A group of activist shareholders had been seeking to have GM buy back eight billion dollars worth of shares, and to have former Auto Task Force member Harry Wilson join the board. As part of the deal, Wilson agreed to drop his plans to run for a board seat.
“Today’s announcement by General Motors represents the culmination of a constructive dialogue between our investor group, senior management and the Board,” said Wilson. “As a result of this dialogue, we have arrived at a win-win outcome that includes a thoughtful approach to critical capital allocation issues and other important measures to increase long-term shareholder value.”
Companies traditionally buy back shares of stock as a way to reward stockholders. It helps share earnings, and also — with fewer shares of stock on the market — tends to increase the price of an individual share.

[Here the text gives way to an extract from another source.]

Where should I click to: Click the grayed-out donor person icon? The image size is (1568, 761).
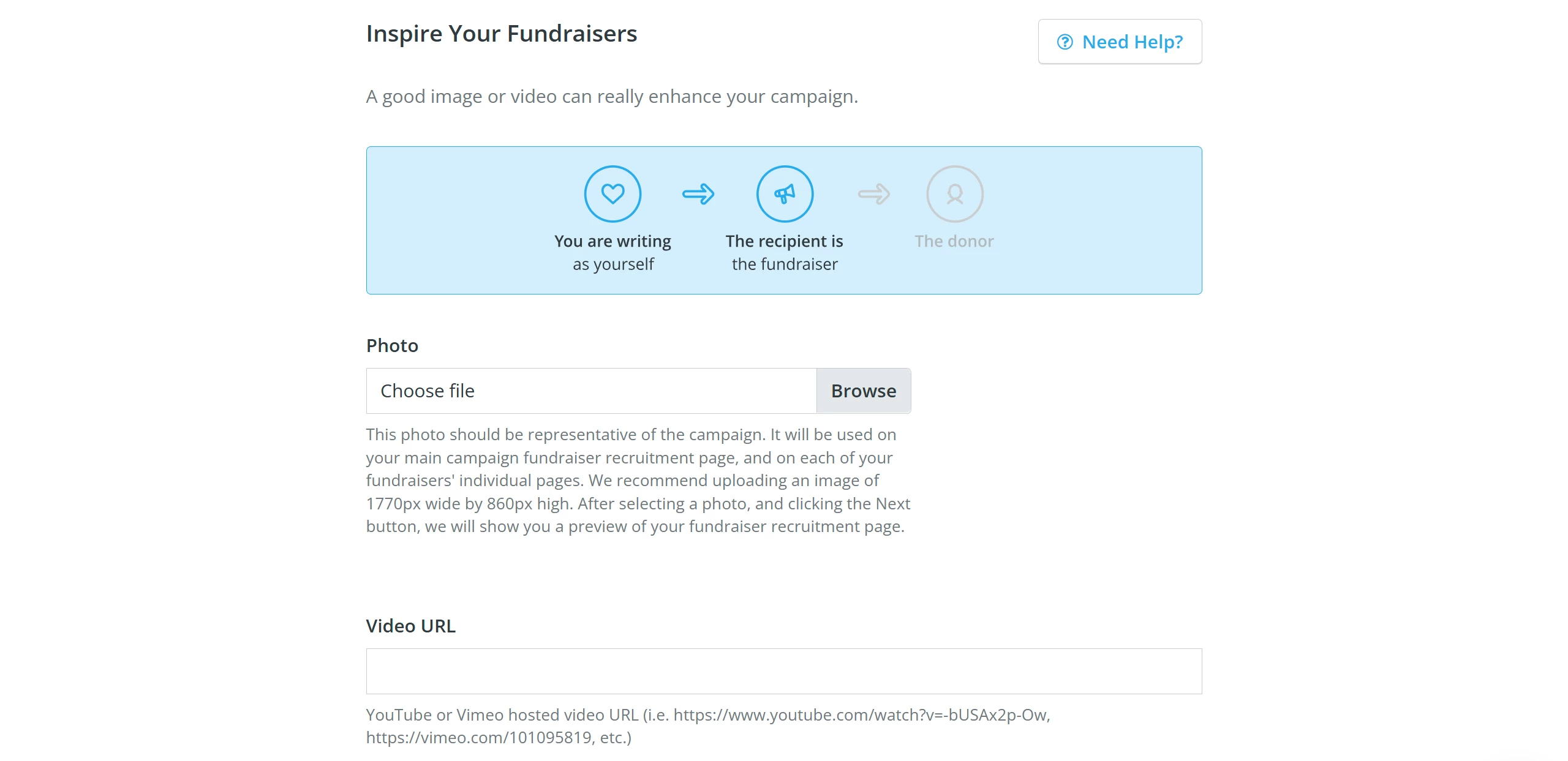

“I think GM is recognizing that their security is undervalued,” said Loomis-Sayles portfolio manager David Sowerby. “I think more than anything it’s a conviction in the long term potential for GM stockholders.”
It’s always a balancing act, says Sowerby, as companies work to reward shareholders, but have a secure amount of cash on hand.
“This is the most essential element of how a company can create long term shareholder value, with a superior business model.”
This decision also prevents a long and protracted proxy fight that could have culminated at GM’s annual meeting this summer. But, Barra said GM’s decision to send more profits to shareholders had been in the works for a while.
“This was the framework that we had been working on balancing investing in the business, maintaining a strong investment grade balance sheet, and then doing the right thing and returning capital to shareholders.”
General Motors Chief Financial Officer Chuck Stevens says the company has streamlined its operations to the point where a 20 billion dollar cash stockpile would be enough to keep the business going, even during difficult times. He said it’s even possible that GM could get by with less cash in the future, if it’s able to streamline operations even more.
For GM President Dan Amman, the announcement is one more step in improving General Motors operating performance.
“What you’re see there is really evidence of use being good stewards of our owners capital, only deploying capital in places where we think it can earn a good return.